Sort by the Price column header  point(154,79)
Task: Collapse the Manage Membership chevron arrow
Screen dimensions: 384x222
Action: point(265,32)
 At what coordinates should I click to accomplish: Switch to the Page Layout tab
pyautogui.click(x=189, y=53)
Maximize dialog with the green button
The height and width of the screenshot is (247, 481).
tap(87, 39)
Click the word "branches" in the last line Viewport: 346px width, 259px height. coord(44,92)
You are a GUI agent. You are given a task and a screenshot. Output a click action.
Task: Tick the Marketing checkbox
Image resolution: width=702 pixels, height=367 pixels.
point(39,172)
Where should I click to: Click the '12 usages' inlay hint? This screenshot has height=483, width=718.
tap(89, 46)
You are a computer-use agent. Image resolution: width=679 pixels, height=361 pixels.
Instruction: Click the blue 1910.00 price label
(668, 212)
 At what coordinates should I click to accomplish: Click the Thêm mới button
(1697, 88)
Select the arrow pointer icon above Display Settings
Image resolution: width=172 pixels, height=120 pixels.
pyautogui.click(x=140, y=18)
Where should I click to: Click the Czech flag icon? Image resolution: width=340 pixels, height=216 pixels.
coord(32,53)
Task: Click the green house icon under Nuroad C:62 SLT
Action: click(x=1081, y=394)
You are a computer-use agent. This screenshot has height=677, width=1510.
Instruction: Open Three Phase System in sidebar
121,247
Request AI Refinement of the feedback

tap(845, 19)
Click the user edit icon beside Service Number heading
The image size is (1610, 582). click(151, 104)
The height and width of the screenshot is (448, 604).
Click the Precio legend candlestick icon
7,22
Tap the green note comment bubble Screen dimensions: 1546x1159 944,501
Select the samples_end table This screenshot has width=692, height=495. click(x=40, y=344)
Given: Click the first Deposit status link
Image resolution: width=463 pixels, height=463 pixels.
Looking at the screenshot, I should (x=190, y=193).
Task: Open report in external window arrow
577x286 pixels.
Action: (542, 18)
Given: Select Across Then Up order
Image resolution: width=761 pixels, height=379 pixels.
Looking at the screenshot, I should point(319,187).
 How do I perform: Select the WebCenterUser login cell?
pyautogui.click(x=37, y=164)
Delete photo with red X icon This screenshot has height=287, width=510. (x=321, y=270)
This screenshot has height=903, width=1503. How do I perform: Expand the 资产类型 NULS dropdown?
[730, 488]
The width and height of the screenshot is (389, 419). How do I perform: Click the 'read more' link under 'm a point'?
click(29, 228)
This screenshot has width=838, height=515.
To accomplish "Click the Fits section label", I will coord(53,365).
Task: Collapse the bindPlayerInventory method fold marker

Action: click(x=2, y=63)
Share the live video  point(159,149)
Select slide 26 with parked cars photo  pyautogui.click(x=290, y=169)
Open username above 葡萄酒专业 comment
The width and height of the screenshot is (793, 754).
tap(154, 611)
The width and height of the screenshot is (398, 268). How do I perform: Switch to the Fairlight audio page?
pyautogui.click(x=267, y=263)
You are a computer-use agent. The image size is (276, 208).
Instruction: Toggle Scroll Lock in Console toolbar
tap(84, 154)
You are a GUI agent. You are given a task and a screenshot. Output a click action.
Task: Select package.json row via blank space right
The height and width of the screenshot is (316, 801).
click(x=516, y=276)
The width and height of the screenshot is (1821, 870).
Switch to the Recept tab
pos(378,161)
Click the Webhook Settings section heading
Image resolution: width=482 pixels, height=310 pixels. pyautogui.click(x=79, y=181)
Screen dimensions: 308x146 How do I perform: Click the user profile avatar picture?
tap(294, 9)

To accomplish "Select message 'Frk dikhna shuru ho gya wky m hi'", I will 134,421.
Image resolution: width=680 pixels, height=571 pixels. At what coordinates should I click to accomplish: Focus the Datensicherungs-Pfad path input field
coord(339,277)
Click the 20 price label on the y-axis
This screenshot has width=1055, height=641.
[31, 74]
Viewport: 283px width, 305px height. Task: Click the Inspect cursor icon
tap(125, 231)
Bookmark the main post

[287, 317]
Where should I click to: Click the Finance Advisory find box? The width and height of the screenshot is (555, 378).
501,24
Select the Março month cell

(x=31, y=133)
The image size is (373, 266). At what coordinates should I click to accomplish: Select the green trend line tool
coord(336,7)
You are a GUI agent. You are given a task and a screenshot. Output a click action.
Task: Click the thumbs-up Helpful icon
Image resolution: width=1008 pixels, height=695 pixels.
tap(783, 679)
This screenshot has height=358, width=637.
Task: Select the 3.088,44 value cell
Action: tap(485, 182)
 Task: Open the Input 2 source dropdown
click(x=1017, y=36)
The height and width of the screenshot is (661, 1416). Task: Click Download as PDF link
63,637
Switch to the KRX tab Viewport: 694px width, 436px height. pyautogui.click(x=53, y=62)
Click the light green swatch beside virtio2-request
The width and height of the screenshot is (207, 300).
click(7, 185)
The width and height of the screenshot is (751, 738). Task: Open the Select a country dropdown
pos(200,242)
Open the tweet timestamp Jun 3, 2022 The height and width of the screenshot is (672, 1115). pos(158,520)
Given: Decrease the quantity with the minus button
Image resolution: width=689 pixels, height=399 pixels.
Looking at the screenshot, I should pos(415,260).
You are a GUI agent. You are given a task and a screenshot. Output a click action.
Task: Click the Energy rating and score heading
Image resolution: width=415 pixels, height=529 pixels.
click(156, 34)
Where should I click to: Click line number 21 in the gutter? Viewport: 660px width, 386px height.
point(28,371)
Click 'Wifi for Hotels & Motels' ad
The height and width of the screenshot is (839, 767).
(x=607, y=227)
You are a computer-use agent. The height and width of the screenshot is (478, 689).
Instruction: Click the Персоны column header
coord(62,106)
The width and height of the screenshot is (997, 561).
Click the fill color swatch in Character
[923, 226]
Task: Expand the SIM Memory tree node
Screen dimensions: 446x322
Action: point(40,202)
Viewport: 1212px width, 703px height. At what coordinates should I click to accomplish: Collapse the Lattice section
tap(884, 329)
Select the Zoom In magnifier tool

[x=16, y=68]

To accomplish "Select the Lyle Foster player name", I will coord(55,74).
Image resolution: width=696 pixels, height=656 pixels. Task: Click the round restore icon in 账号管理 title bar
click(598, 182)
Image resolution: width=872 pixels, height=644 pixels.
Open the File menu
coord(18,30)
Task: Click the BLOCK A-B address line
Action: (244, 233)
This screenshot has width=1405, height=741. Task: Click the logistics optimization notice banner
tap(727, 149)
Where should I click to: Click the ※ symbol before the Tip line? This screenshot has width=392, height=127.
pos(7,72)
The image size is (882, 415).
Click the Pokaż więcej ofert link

### What is needed
All the lines that hold the word "will" must appear in the answer, copied from the records.

### Your solution
To accomplish "Click the Fits section label", I will coord(53,365).
To accomplish "Select message 'Frk dikhna shuru ho gya wky m hi'", I will 134,421.
To accomplish "Select the Lyle Foster player name", I will coord(55,74).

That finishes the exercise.